That said I don't really read much news but I prefer Al Jazeera English and
the BBC.

------
bjmarte
I like the PBS NewsHour program. They seem to have a slight left bias that I
find tolerable. I really like the way they pick two or three issues daily to
go in-depth with and try to get opinions from multiple sides. I also like that
the people they get opinions from seem to be the well thought, well spoken
type rather than the "I can talk the loudest and make the other guy look dumb"
type that the cable news networks seem to use.

------
corin_
As a Brit I find that I just need to tune into pretty much any American news
channel (like Fox), and after five minutes of that right wing hilarity any
other coverage in the world seems 110% unbiased in comparison.

------
rmundo
The Daily Show with Jon Stewart.

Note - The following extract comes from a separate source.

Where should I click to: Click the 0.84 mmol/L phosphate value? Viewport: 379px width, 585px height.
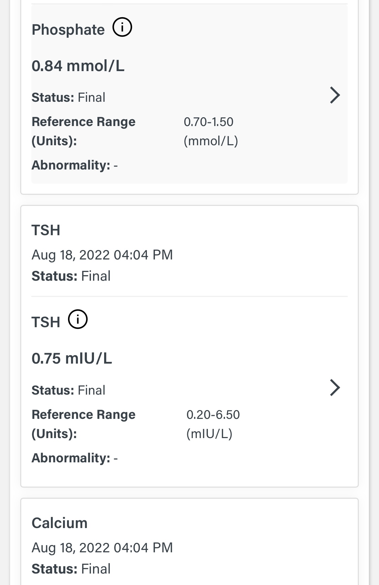(78, 66)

Watch it for yukks and for a general take on
what occupies the American psyche. It's in your face frivolous, but so much
news these days is frivolous while pretending not to be that in comparison,
The Daily Show actually feels like straight talk. They seem to really do their
homework when it comes to researching past news. And the interviews are gold.

The Economist has a decent survey of what's important to different peoples
around the world, but I try to keep in mind that a page or two of commentary
often doesn't capture all the nuances of a local situation. Other times I just
scan the front page of Google News.

All news is biased. Just choosing the verbs and nouns in a news report makes
it so. Things I try to avoid these days are outright dishonesty, unfair
judgement (different standards when judging Party A vs Party B), and hidden
agendas. Having a value system is alright if you are honest and forthright
about it.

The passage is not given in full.